>> begin Page

Bob Labick : Good afternoon. Congratulations on continued strong performance.
Jeff Liaw: Thanks Bob.
Leah Stearns: Thanks Bob.
Bob Labick : I wanted to start with Purple Wave. It’s an exciting announcement you made I guess last month, and obviously you talked a little bit about it. But maybe you could talk – discuss further what Copart brings to the relationship in addition to obviously to capital. And what are the key goals of the investment, and how will you define success in three to five years?
Jeff Liaw : Got it. Well Bob, as you know, having followed us for a while, we’ve talked in the past on multiple occasions about our potential interest in parlaying our expertise in managing high-volume digital auctions, parlaying that expertise into other arenas, including for industrial construction and agricultural equipment. We’ve actually said that specifically. And as you know, those kinds of expansions have had to clear a very high bar in the past. We invested or acquired National Power Sports Auctions in 2017 and have been very careful or disciplined about extending beyond that before and since. We’ve known Aaron and Suzy forever, literally before I arrived at Copart myself, and we have tremendous respect for the community and the business that they and their team have built.
As you noted, we’ll bring capital, expertise and relationships to help grow their business, and they, in turn, provide us with additional expertise in the equipment space, as MPA did in Power Sports as well. So we’ll measure growth as we – we’ll measure success or determine success as we do with our own core business. Are we able to grow it profitably to serve more buyers and sellers in a meaningful way over the course of the next five, 10 and 20 years?

>> end Page
>> begin Record extracts

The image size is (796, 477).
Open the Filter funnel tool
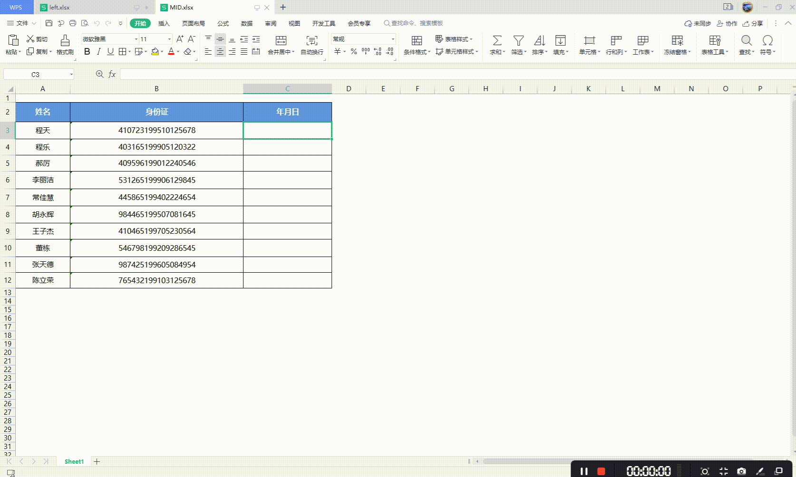point(518,40)
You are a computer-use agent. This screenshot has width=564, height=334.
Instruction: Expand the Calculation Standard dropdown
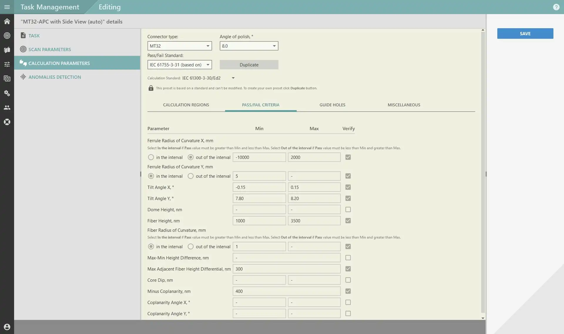click(233, 78)
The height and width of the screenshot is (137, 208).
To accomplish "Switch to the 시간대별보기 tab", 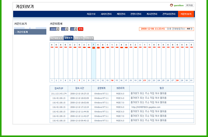I will click(56, 38).
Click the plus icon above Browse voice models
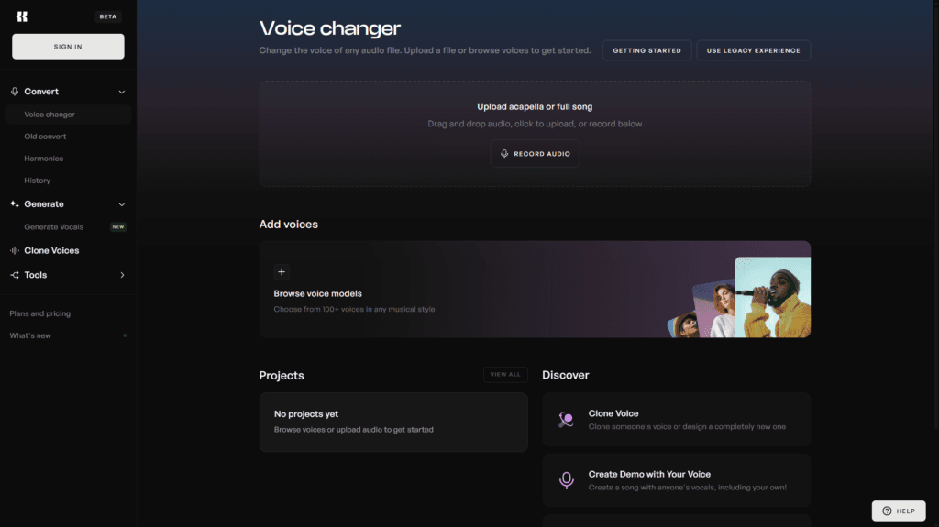Viewport: 939px width, 527px height. click(282, 271)
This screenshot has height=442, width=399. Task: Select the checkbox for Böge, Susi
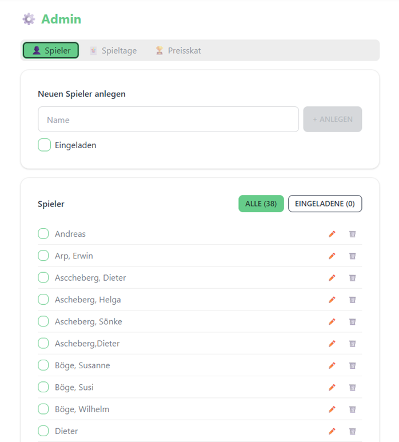click(x=43, y=387)
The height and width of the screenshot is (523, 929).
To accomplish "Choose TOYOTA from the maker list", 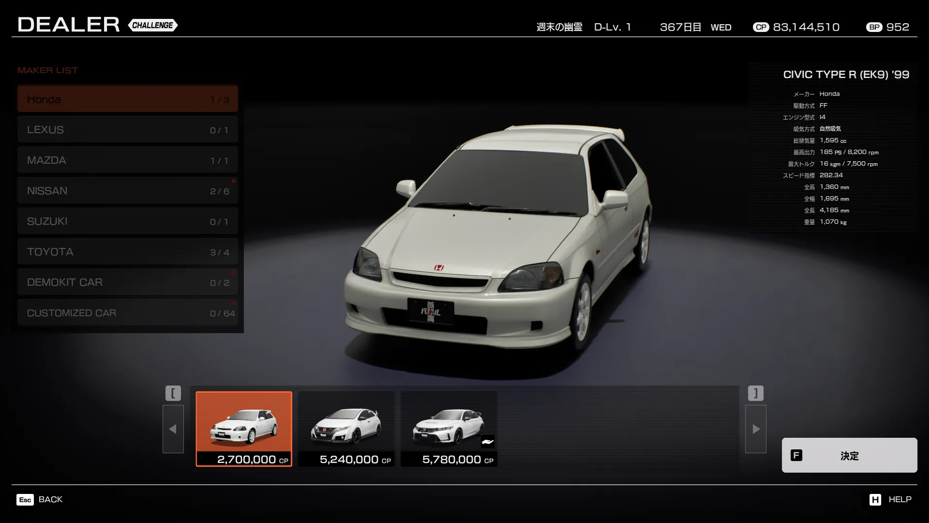I will pyautogui.click(x=128, y=252).
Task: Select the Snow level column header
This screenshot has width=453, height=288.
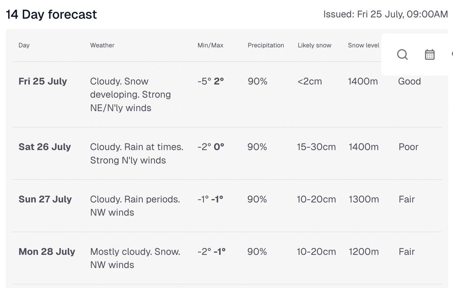Action: 363,45
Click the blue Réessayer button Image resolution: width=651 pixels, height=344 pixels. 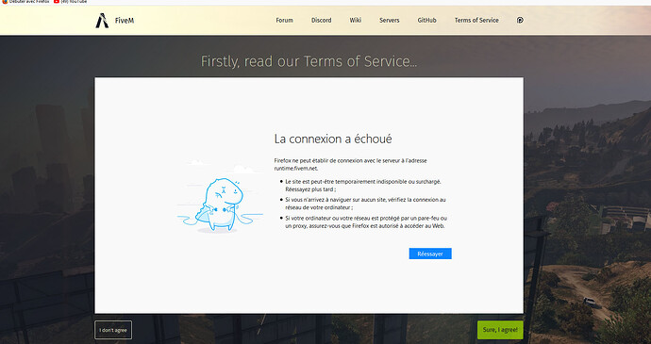tap(430, 254)
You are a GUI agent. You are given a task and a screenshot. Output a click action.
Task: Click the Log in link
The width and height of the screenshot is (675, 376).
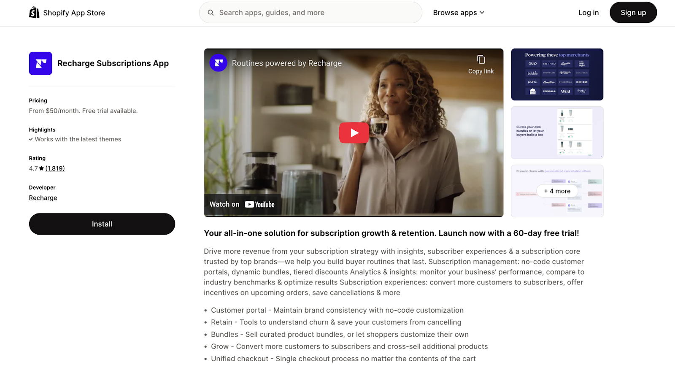point(589,13)
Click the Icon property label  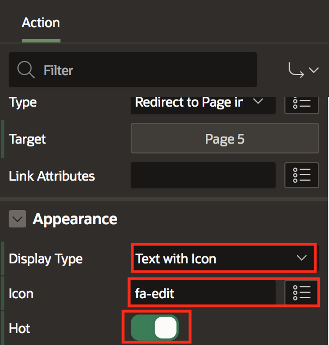[21, 293]
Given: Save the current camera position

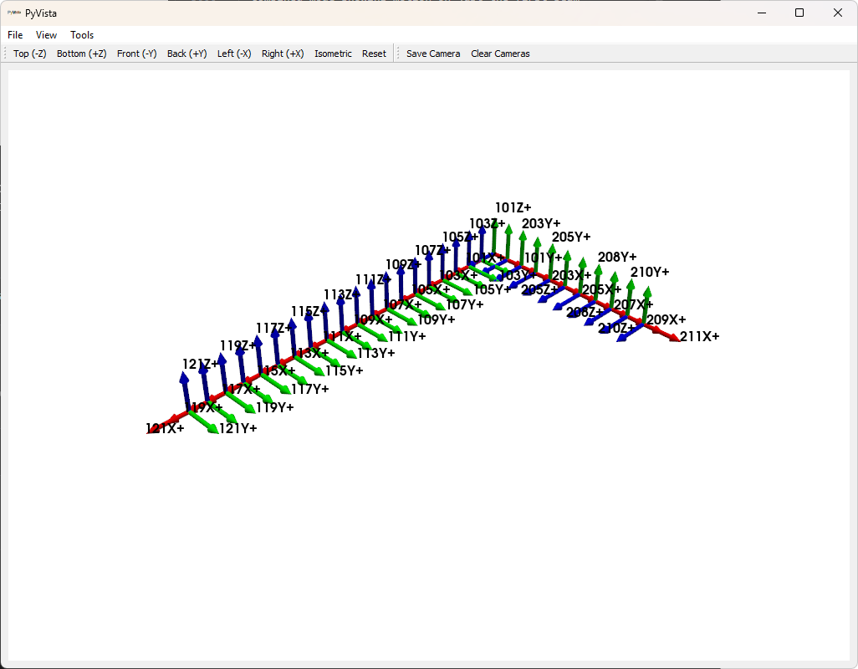Looking at the screenshot, I should [432, 53].
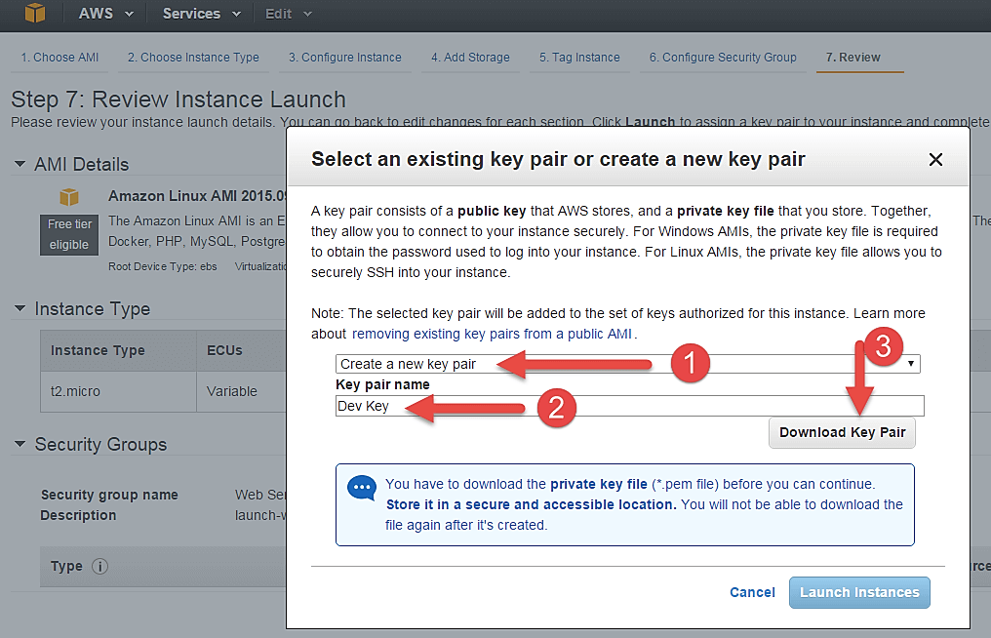Collapse the AMI Details section
This screenshot has width=991, height=638.
pos(20,165)
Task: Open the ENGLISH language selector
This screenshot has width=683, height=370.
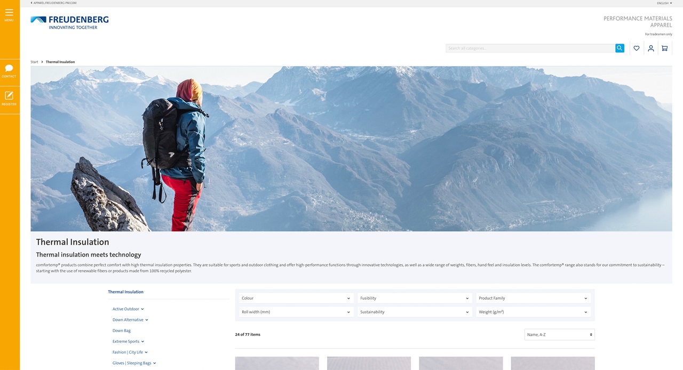Action: (x=663, y=3)
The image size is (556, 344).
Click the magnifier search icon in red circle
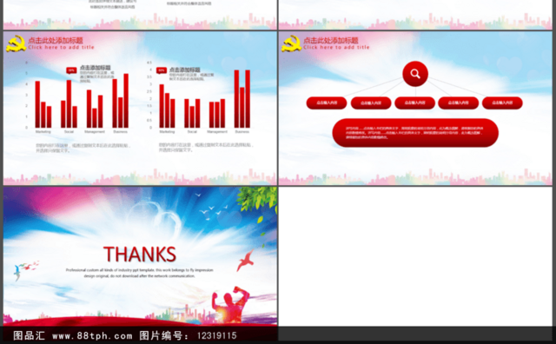[415, 74]
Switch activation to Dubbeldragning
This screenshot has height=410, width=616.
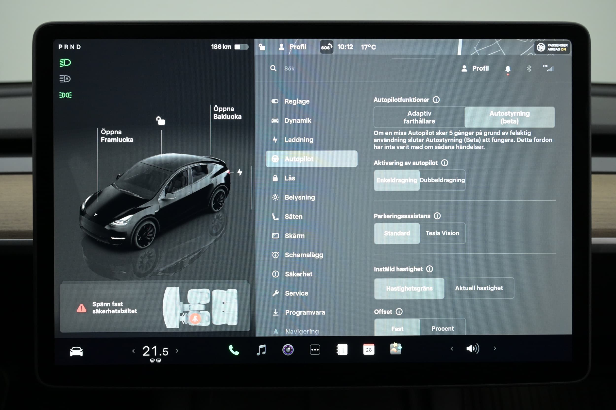click(x=442, y=180)
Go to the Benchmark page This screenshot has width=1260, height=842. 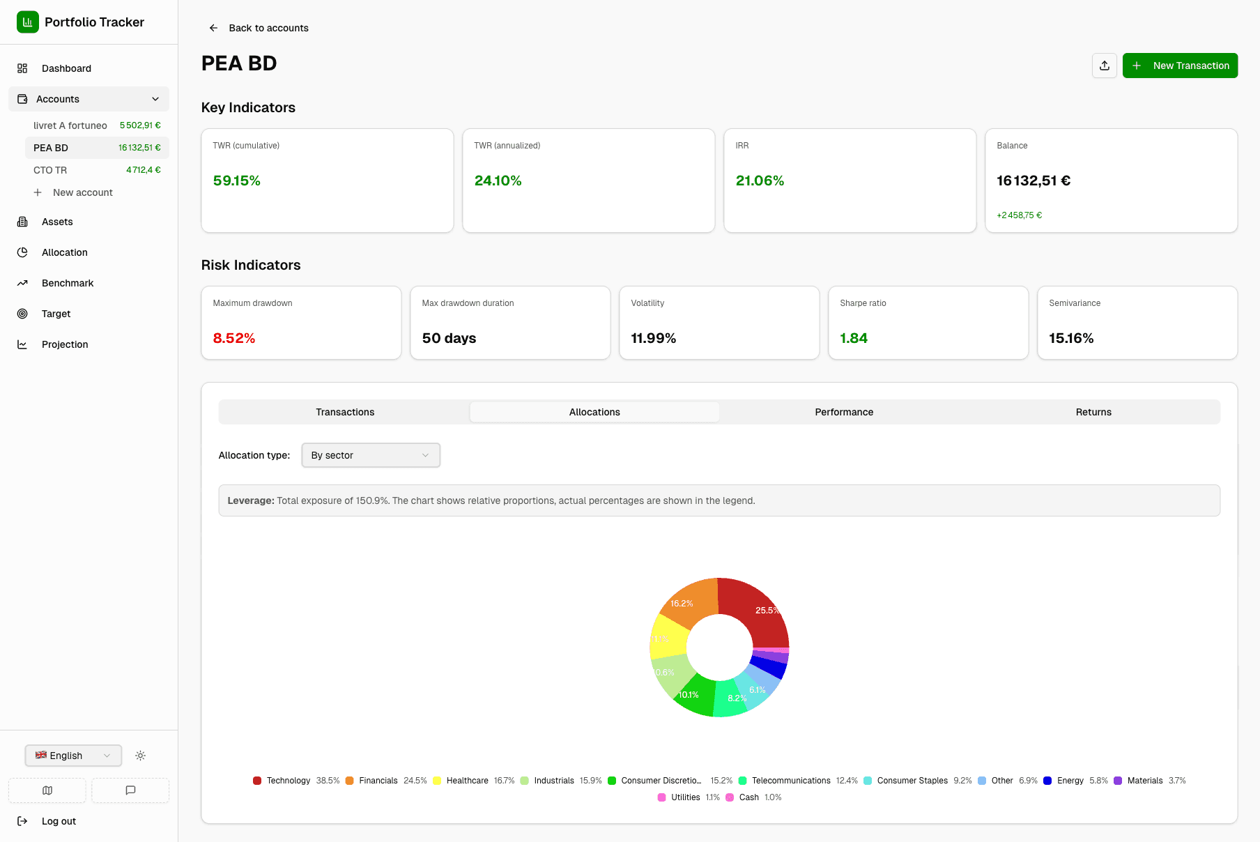pos(67,282)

>> end Record extracts

> [What you will do]
1. In the Copart call transcript, which business does Jeff Liaw say Copart invested in or acquired in 2017?
2. Using the Copart call transcript, explain why Jeff Liaw presents the Purple Wave investment as consistent with what Copart had said before.
3. Take the Copart call transcript further, picking up right after its last sentence.
The source records are unrelated to the transcript and stand apart from it.

> [Response list]
1. National Power Sports Auctions.

2. Copart had said on multiple occasions that it might apply its expertise in managing high-volume digital auctions to other areas. It had specifically named industrial construction and agricultural equipment, so the Purple Wave investment follows that stated interest.

3.
Bob Labick : Okay, great. And then, obviously, you highlighted a lot of success. You have a lot of major initiatives going on or I guess just ongoing initiatives, including gaining market share in the insurance and salvage market, the acceleration and whole car market, Purple Wave, which we just talked about, and your international growth. How do you prioritize time and capital, and how would you rank the time and capital investments towards those initiatives, salvage market share gains, whole car acceleration, Purple Wave and international growth?
Jeff Liaw: Yeah, I think it’s a fair question. And as you know, Bob, we maintain a conservative balance sheet in part so that capital is by and large not the constraint, that when there are opportunities to serve our sellers and buyers better, to grow our platform, to grow our business, that we aren’t constrained at the moment, and also so that we can opportunistically acquire real estate and so forth. But the ultimate scarce resource is our own bandwidth, our ability to pursue initiatives successfully. I think you highlighted, really, the priorities for the enterprise, and I don’t think we stack rank them necessarily. It’s critical to us that we serve our insurance sellers and buyers better over the years to come. We mentioned in passing some of the tools that we’re working on to equip them to make better and faster decisions, to yield better economic outcomes.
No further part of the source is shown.